__Given information__
::::::::
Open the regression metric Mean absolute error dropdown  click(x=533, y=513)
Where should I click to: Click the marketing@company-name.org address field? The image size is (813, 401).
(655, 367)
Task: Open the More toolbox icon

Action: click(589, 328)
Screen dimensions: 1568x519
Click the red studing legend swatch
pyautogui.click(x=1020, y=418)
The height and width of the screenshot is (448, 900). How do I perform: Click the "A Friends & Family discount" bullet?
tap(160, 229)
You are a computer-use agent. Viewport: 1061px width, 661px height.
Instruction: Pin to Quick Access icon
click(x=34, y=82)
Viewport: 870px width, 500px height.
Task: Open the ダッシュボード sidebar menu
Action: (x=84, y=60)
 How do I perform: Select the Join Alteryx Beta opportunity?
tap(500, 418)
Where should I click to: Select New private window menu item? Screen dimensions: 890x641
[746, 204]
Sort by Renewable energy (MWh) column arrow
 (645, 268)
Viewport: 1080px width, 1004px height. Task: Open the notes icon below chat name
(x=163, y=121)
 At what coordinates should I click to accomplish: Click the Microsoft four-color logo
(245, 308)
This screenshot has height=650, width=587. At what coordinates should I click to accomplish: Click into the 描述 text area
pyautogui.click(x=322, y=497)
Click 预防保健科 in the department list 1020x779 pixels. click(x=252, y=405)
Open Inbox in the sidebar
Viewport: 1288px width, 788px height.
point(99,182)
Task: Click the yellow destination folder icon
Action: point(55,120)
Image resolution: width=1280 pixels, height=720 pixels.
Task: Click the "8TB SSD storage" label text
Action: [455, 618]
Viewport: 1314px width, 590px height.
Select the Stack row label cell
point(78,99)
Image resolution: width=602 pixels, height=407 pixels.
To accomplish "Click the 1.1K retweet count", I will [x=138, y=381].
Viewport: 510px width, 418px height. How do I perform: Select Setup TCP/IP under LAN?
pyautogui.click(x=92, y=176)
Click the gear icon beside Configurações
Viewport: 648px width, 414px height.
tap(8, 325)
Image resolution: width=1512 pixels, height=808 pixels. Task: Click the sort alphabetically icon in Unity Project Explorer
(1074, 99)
::::::::
__What to produce__
Starting at the line that contains "Image resolution: width=1512", repeat each line exactly through the last one in the listing. Include both of those lines and nothing more.

__Answer__
Image resolution: width=1512 pixels, height=808 pixels. Task: Click the sort alphabetically icon in Unity Project Explorer
(1074, 99)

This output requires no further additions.